DHA Supplementation in Preschool Children and Cognitive Assessment

July 29, 2008


Assessing the Effect of Docosahexaenoic Acid on Cognitive Functions in Healthy, Preschool Children: A randomized, Placebo-Controlled, Double-Blind Study
Ryan AS. and Nelson EB. Clinical Pediatrics. 47(4):355-62, 2008.
Martek Biosciences Corporation, Columbia, Maryland


There is considerable evidence (including reviews thereof) that maternal supplementation (during pregnancy and lactation) with long-chain omega-3 fatty acids as DHA+EPA may improve subsequent cognitive development of infants and children. While numerous studies have evaluated the potential beneficial effects of higher intakes of DHA in infants (via breast feeding or infant formula), relatively few control studies have been conducted to date in children over the age of 2 years. The present study has a randomized, placebo-controlled, double-blind study on healthy four year old children who received daily supplementation with 400 mg of DHA (docosahexaenoic acid) or a matching placebo in capsules for a four month period. This multi-centre study employed various cognitive test methodologies as performed on the children including testing of sustained attention, picture vocabulary testing, Day-Night Stroop testing, and continuous performance testing. In addition, blood samples were collected and the DHA levels measured by gas-liquid chromatography to allow for evaluating relationships between blood levels of DHA with scores on the cognitive testing.

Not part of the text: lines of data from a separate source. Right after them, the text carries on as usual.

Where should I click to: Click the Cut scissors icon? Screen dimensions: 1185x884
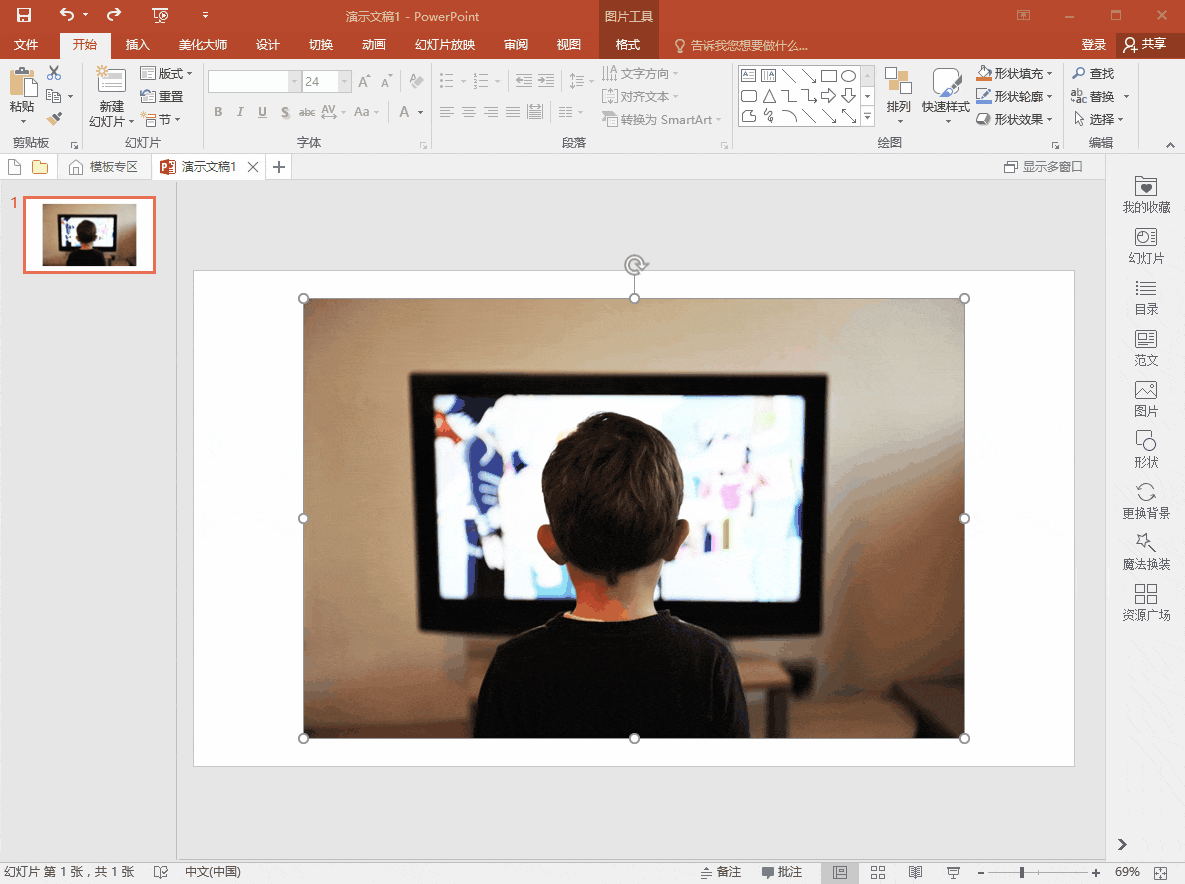pyautogui.click(x=54, y=73)
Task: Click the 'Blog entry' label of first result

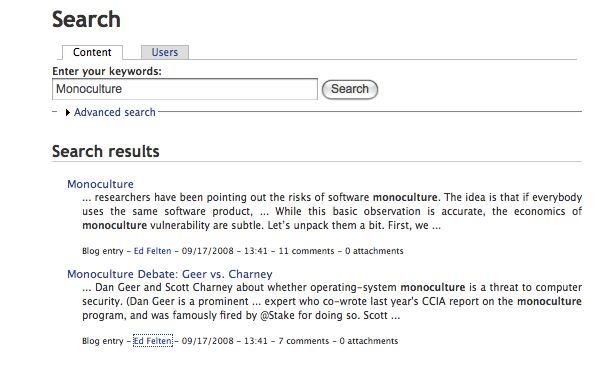Action: pos(103,251)
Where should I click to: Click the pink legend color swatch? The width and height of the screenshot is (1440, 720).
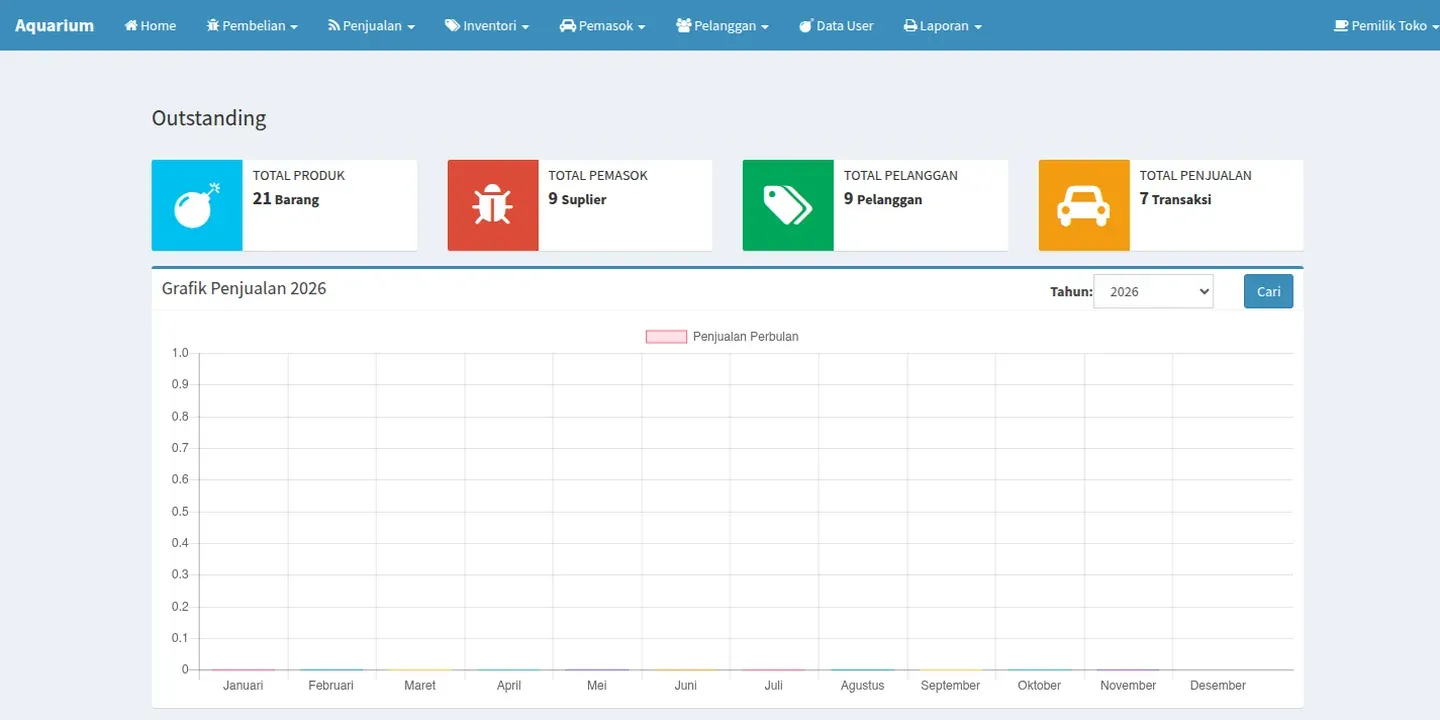click(666, 337)
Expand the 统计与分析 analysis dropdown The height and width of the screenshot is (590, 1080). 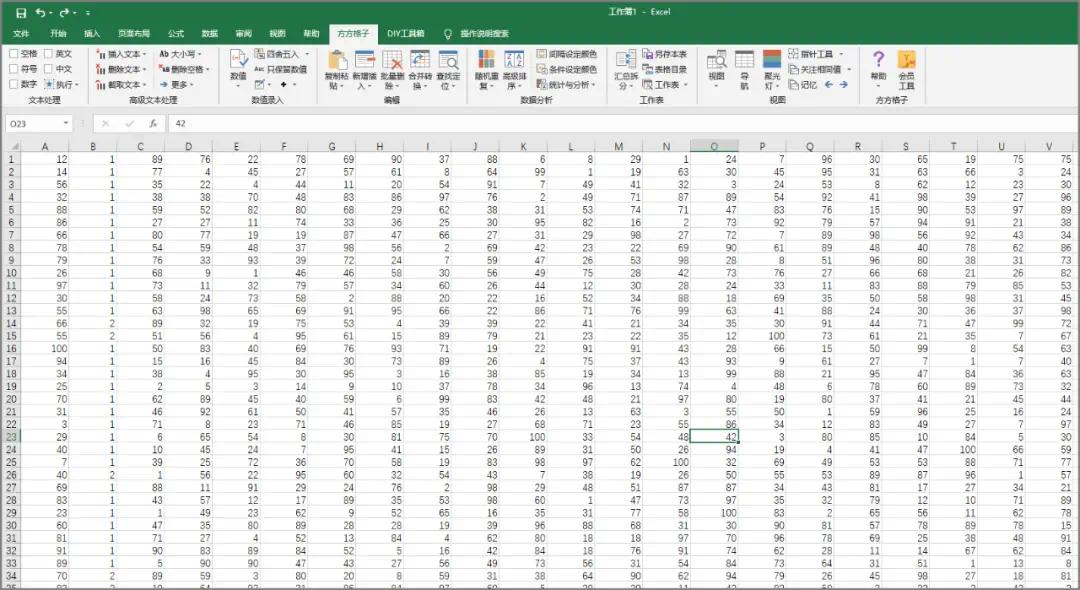(570, 85)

For each of the cognitive tests performed, no significant change was found from baseline to the end of treatment at four months (with DHA supplementation) as compared to the placebo (control) group. However, a significant and positive relationship was found between blood levels of DHA and the scores obtained on the Peabody Picture Vocabulary Test which is a test of listening comprehension and vocabulary acquisition.

Dr. Holub's Comments:

The finding of no significant effect of DHA supplementation on the cognitive test scores despite a positive association between higher levels of DHA in the circulating blood and scoring on the Peabody Picture Vocabulary Test (a test of listening comprehension for the spoken word in standard English) suggests that, in some children, DHA supplementation at 400 mg/day or at higher levels for a similar or longer time period may improve some subtle cognitive outcomes during childhood. Thus, future studies are warranted. It should be pointed out that the level of supplementation (400 mg DHA/day) used in the present investigation is commonly consumed from dietary sources (primarily fish/seafood) in young children living in Japan (some of whom regularly consume even higher levels).